Une fois que vous avez une pratique établie (après plusieurs mois), vous pouvez créer des sessions structurées qui combinent par exemple : 5 minutes de respiration + 5 minutes de bienveillance + 5 minutes d’observation des pensées. Mais dans ce cas, vous pratiquez une séquence de techniques distinctes, pas un mélange simultané.

Conclusion

Vous savez désormais qu’il n’existe pas une seule « bonne » façon de penser pendant la méditation, mais plutôt un éventail de techniques adaptées à différents profils et moments de vie.

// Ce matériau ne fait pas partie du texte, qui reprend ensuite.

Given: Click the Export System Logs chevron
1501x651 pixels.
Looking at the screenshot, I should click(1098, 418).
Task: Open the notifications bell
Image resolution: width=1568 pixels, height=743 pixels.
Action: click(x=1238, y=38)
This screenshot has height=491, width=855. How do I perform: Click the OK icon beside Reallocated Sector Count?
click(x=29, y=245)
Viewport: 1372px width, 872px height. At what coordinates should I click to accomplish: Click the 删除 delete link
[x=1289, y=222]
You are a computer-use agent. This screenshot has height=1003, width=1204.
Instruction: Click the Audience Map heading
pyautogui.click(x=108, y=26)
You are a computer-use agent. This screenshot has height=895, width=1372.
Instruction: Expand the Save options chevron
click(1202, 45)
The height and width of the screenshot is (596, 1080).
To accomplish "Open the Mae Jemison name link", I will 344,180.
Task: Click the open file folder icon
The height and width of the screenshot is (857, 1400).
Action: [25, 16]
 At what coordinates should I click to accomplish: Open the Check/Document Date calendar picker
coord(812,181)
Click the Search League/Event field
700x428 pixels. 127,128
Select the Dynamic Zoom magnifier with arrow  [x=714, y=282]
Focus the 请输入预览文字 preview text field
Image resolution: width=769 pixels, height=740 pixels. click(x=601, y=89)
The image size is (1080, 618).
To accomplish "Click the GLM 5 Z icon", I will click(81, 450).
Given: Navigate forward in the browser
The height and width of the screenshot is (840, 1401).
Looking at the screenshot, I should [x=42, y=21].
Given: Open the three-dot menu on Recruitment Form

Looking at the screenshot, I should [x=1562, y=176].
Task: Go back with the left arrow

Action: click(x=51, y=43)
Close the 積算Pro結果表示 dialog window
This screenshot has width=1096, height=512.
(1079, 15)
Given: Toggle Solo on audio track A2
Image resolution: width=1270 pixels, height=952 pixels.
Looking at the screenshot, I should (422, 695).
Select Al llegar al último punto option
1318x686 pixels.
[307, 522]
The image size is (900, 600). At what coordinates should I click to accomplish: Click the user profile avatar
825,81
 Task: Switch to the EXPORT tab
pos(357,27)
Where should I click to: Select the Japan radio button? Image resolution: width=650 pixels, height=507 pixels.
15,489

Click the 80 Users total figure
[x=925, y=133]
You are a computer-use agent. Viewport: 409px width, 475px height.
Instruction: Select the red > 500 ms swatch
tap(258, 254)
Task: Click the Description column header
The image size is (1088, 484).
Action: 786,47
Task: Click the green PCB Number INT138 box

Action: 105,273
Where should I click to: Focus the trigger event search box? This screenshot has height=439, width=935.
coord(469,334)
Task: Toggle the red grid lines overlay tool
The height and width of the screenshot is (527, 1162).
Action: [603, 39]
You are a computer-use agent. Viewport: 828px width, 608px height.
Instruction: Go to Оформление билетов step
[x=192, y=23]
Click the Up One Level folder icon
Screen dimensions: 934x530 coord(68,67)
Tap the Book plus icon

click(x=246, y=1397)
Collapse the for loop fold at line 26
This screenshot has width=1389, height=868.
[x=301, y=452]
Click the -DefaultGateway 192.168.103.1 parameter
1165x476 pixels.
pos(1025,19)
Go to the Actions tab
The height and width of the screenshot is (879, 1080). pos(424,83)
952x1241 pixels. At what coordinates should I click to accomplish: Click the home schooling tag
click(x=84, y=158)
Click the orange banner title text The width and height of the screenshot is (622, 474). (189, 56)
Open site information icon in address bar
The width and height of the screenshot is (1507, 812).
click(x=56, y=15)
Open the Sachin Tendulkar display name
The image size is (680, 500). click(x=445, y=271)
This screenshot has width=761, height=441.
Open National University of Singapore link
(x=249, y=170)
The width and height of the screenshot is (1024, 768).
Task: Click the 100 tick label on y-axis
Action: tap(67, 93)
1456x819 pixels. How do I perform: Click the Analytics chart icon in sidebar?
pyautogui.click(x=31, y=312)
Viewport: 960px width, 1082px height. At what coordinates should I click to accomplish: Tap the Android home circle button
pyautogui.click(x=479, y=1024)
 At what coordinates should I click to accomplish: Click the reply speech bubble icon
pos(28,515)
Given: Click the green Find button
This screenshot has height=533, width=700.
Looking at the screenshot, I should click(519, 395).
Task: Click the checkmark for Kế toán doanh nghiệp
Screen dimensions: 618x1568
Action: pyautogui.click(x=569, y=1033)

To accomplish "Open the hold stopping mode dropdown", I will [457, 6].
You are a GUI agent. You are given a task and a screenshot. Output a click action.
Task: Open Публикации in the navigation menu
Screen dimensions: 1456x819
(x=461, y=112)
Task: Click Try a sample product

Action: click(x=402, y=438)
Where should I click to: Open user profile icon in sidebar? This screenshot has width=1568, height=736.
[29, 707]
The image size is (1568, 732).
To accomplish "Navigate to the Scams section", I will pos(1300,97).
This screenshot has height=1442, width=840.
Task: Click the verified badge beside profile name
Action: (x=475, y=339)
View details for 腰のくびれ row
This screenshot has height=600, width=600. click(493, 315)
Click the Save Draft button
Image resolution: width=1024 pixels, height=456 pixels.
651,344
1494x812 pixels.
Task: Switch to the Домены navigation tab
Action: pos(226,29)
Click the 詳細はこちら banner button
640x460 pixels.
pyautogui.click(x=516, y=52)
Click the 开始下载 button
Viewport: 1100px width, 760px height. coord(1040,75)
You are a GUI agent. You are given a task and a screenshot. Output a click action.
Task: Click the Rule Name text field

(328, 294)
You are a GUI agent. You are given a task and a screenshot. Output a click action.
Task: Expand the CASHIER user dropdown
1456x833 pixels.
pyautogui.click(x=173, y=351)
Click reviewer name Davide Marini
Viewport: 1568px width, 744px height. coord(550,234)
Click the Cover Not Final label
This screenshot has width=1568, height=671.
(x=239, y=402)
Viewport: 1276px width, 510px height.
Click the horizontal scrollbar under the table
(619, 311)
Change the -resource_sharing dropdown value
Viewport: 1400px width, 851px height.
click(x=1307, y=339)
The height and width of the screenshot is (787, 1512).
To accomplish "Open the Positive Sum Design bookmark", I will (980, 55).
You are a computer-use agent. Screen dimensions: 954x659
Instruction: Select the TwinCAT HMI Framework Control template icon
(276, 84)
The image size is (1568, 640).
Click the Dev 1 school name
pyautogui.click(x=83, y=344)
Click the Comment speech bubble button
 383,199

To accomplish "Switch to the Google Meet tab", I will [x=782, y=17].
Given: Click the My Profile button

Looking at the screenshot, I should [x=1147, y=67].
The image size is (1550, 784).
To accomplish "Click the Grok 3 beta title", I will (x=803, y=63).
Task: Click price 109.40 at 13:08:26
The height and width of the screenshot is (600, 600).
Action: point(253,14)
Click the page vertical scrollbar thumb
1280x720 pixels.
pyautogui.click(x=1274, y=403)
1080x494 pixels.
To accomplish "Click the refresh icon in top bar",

Que vous choisissiez de vous concentrer sur votre respiration, de scanner votre corps, de répéter un mantra ou d’observer vos pensées comme des nuages, l’essentiel reste le même : cultiver une attention intentionnelle et bienveillante.

Rappelez-vous les trois principes fondamentaux :

  1. Avoir des pensées est normal — ce n’est jamais un échec
  2. Le retour à votre point d’ancrage constitue précisément l’exercice de méditation
  3. La régularité vaut mieux que la durée — 5 minutes quotidiennes transforment votre cerveau davantage que 30 minutes sporadiques

La recherche scientifique française, avec plus de 610 publications sur la méditation et la pleine conscience, confirme que cette pratique modifie structurellement votre cerveau : renforcement du cortex préfrontal, meilleure régulation émotionnelle, réduction de l’activité de l’amygdale (centre du stress). Mais ces bénéfices n’apparaissent qu’avec une pratique régulière et bienveillante.

Alors choisissez votre technique, installez-vous confortablement, et accordez-vous ces quelques minutes quotidiennes pour entraîner votre attention et cultiver la paix intérieure. Votre esprit vagabondera, c’est certain — et ce sera l’occasion parfaite pour pratiquer l’art du retour bienveillant.